**What is being asked**
Take the line containing "Given: Sort by Titel column header" through the last line of the data and retype those lines exactly. Pictures do not belong in the copy.

**Data excerpts**
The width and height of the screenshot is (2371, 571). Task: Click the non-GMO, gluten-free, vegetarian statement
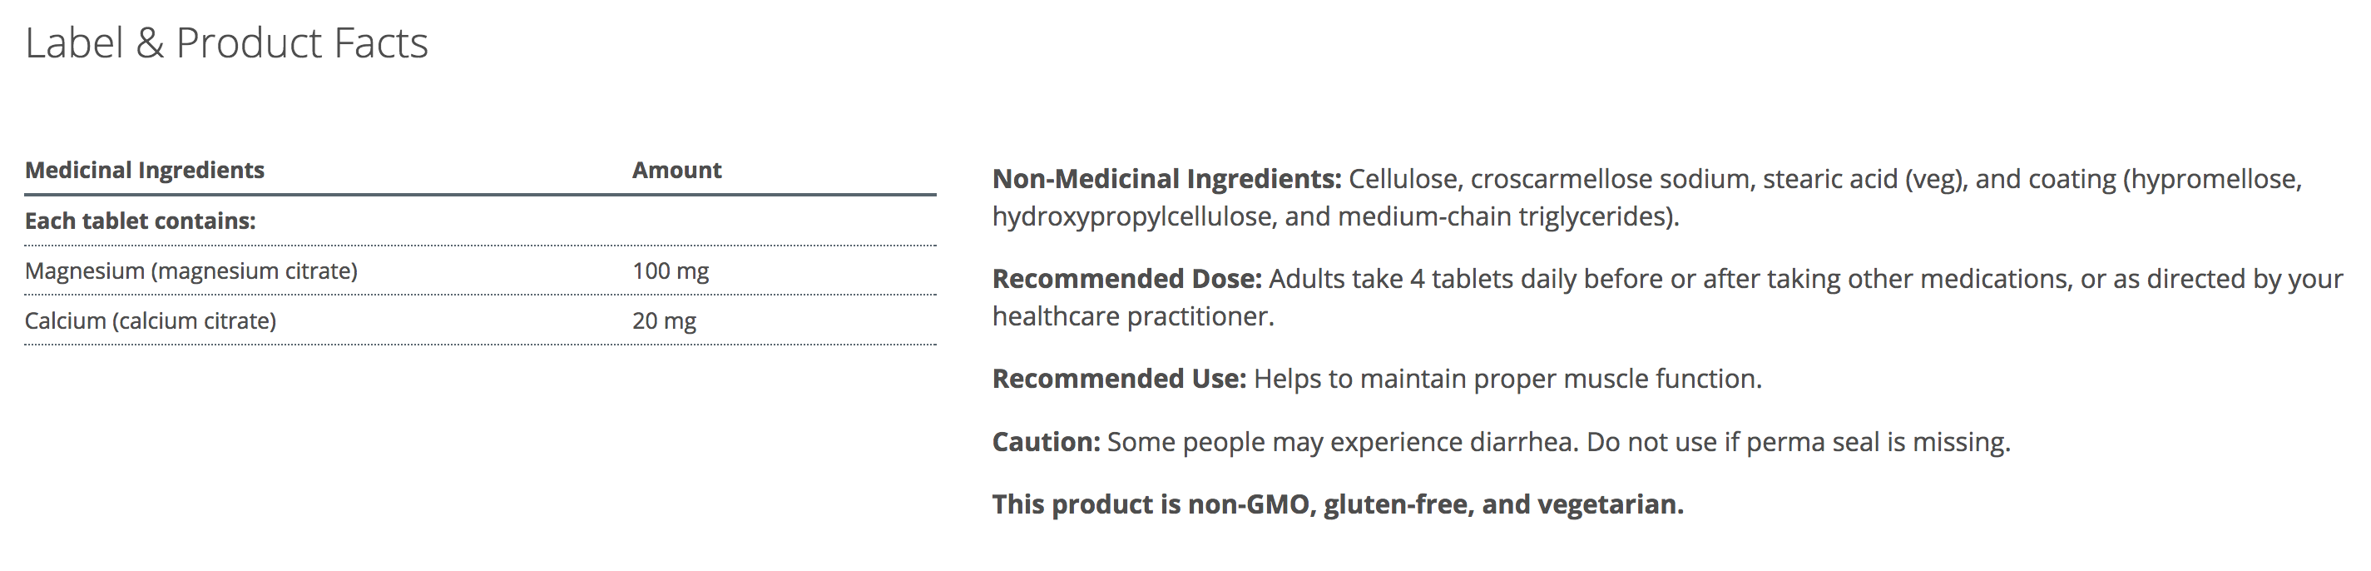tap(1337, 505)
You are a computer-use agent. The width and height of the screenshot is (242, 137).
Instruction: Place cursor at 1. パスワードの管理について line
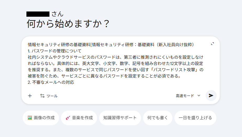pyautogui.click(x=54, y=51)
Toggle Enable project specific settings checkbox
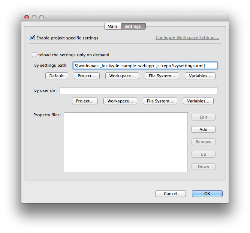Image resolution: width=250 pixels, height=233 pixels. coord(33,38)
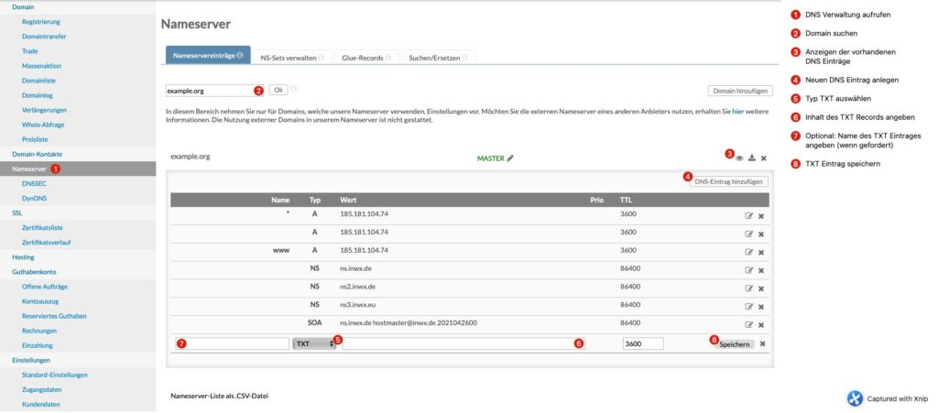Viewport: 938px width, 413px height.
Task: Show DNS entries with the eye icon
Action: (x=739, y=158)
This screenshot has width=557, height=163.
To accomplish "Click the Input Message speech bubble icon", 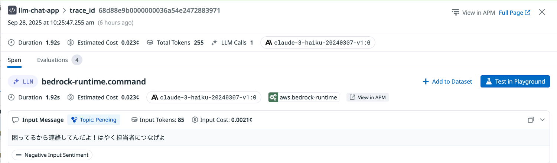I will point(15,120).
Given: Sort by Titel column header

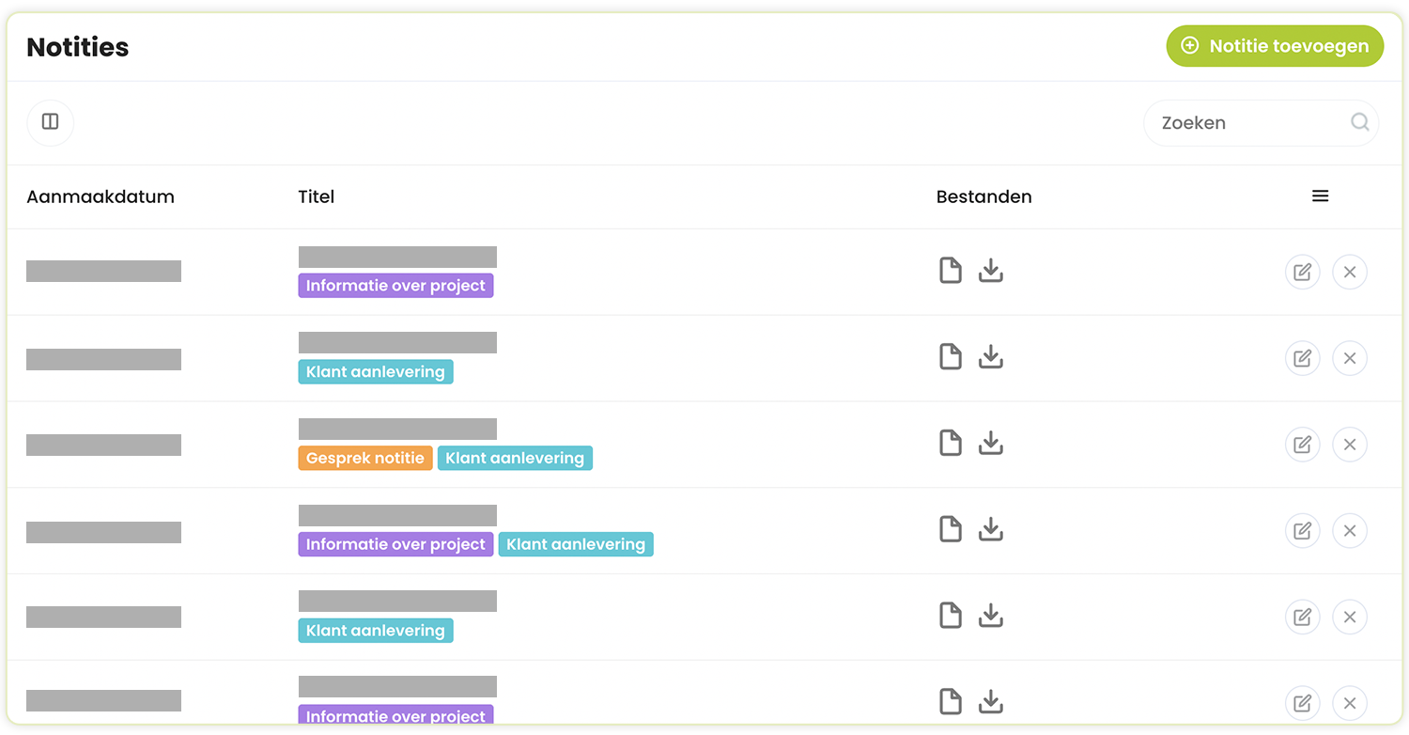Looking at the screenshot, I should 317,197.
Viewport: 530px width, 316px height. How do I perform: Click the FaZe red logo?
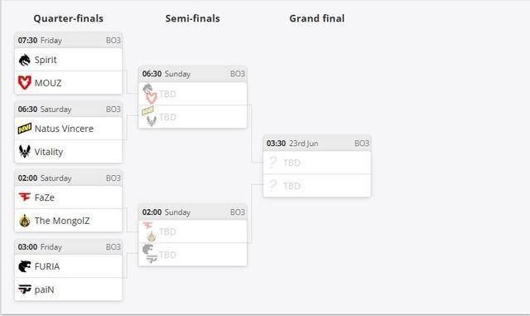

**Exercise output**
Given: Sort by Titel column header

Looking at the screenshot, I should 317,197.
Viewport: 530px width, 316px height. How do I perform: Click the FaZe red logo?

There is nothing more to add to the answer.